What do a dinosaur and a bulletproof vest have in common? Here we explore the idea that our species may not be as advanced as we once thought
From our ancestors that journeyed out of Africa over 200,000 years ago to the garden variety of homo-sapiens found today, it has been widely understood that the world can be a very dangerous place. This is why some hail Kevlar as one of the most influential discoveries of the past century, having saved countless lives through its application as bulletproof armour.

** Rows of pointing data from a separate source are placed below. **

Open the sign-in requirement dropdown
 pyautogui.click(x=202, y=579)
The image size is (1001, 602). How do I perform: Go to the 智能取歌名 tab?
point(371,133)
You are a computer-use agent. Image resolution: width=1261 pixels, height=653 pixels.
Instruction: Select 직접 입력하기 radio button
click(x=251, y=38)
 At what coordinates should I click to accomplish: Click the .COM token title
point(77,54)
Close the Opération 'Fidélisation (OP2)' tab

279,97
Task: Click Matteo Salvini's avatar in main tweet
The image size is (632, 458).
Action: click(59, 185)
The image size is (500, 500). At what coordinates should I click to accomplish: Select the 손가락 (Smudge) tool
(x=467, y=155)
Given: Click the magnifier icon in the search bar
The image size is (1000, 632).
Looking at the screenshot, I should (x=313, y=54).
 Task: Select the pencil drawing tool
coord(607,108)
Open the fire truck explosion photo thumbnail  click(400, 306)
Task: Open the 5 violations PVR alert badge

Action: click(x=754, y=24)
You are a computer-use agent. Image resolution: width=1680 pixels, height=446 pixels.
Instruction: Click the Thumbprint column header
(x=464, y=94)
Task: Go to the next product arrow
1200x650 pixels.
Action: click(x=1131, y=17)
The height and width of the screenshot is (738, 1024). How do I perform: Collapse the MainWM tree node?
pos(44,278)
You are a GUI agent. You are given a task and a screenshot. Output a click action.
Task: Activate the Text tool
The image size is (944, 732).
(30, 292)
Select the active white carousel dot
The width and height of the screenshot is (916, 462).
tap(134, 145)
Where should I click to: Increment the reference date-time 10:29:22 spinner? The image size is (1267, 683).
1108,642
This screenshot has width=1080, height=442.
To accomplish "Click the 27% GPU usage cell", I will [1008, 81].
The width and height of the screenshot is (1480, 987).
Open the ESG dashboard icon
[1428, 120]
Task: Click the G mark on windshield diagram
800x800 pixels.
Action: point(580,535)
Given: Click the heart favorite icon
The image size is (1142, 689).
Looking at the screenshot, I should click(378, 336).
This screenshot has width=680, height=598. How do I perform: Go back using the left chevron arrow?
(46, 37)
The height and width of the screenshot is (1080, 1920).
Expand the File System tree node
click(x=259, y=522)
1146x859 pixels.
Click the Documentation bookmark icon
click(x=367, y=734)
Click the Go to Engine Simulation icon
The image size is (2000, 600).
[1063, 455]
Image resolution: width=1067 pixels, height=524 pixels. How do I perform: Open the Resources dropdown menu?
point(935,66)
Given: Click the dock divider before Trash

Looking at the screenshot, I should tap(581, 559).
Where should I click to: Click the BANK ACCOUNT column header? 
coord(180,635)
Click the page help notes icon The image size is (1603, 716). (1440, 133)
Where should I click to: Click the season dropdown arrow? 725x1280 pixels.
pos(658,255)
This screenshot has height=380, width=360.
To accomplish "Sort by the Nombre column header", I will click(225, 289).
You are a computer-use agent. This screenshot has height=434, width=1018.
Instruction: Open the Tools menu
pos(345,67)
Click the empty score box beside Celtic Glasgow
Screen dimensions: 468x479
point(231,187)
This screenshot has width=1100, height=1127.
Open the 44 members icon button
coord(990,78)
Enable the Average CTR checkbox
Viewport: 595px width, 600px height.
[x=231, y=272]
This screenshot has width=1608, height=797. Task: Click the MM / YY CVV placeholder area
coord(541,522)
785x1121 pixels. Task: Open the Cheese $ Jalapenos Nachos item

It may come as a surprise then that the science behind this body armour is by no means new and was in fact developed millions of years before our species even existed.
Whilst a resident of the jungles of the late cretaceous period didn’t have to deal with the threats of gun or knife crime, there was the matter of the razor sharp teeth, claws and general unfriendly disposition of their neighbours. Ankylosaurus was more than well equipped for the dangers of its time. A six tonne, ten metre long fusion of vertebrae and scales that ended in a bony club at the tip of its tail, this creature was more of a walking fortress than a dinosaur. Some of you may recall that they even featured in last year’s Jurassic World taking on the flamboyantly named “Indominus Rex” before ultimately being overturned and devoured by the genetically engineered dinosaur (sloppy writing if you ask me).
So what set Ankylosaurus apart from other dinosaurs of the time, or indeed some of the more heavily armoured creatures of today? Well the chainmail of this colossal herbivore was composed of hundreds of thousands of bony plates known as ‘osteoderms’ that ranged in size from as small as a one pence coin to several dozen centimetres in diameter. However upon closer inspection, a startling revelation was made by Torsten Scheyer, a PhD palaeontology student at Bonn University, Germany. Unlike turtles’ shells where the plates are fused together, Ankylosaurus’ simply lay flat side by side. But so what?
A large rigid structure such as a turtle’s shell or a medieval knight’s armour may offer better protection to blunt trauma, however its brittle nature means that if enough force is applied it may shatter (as evidenced by the fragments of sea turtle shell found in the digestive tracts of some tiger sharks). The increased flexibility that came with Ankylosaurs’ un-fused armour meant it was able to deform slightly under pressure and then return to its original shape making it effective against tooth puncture wounds, blunt trauma from the tails of rivals or for the purposes of this article- a bullet.
However common sense (accompanied by the lack of rubber worn by military men and women) might tell you it takes more than flexibility alone to stop a bullet, and to find out just what that is we need to take a closer look at Ankylosaurus’ osteoderms. Further study with a polarisation microscope revealed that the fossilised plates were far more complex than any of the osteoderms seen on the creatures of today (such as crocodiles and alligators).
Scheyer discovered that a series of collagen fibres (a protein usually found in sinews, cartilage and connective tissues) were woven amongst the bone calcium of the plates, forming a regular pattern of layers interspersed in three dimensions. Within each layer the fibres were aligned parallel to one another and perpendicular to those in the layers above and below them, not unlike the way synthetic polymer fibres are woven together in Kevlar vests. “The armour was thereby endowed with great strength in all directions” Scheyer stated. See the crudely constructed diagram below:
This internal structure is remarkably similar to the bullet proof vests of today, with glass or carbon fibres taking the place of the collagen. To give you an idea of this works think f the netting used in football goals (soccer for those across the pond). When the ball hits the back of the net, the reason it doesn’t instantly rebound onto the field is because the net is loose and brings the ball to a halt by dissipating its kinetic energy (the energy a body has with virtue of its motion) over a longer period of time. This demonstrates the advantage of flexibility.
Then if we look at the structure of the net itself you’ll notice the strings have been woven into a a square shaped pattern. The instant the ball hits the net its energy is transferred to all of the strings it makes contact with. However each of these strings is connected to two more strings, which are in turn connected to two more and so on and so forth. So the energy contained in the football has been dissipated throughout the entire net meaning that the whole structure rather than just the impact area is working to bring the ball to a standstill.
So whilst this brief insight into bullet proof vests, dinosaurs and football goals hasn’t led to any significant advancements in the field of materials science, one fact remains. An invention so coveted by scientists and military personnel alike, unintentionally replicates a design perfected by evolution 65 million years ago- so exactly how far behind are we? Scientists are beginning to look more and more to the natural world for solutions to a multitude of problems; from medicine, clean energy sources and even cyber-security. What if we could freeze our bodies for extended periods of time without damaging our cells irreparably like the Canadian wood-frog, or if our hearts could repair themselves when damaged like that of the zebra fish? The field of bio-mimicry is coming to the forefront as we start to view our world less as a wealth of resources to be exploited, but rather as the ultimate instruction manual.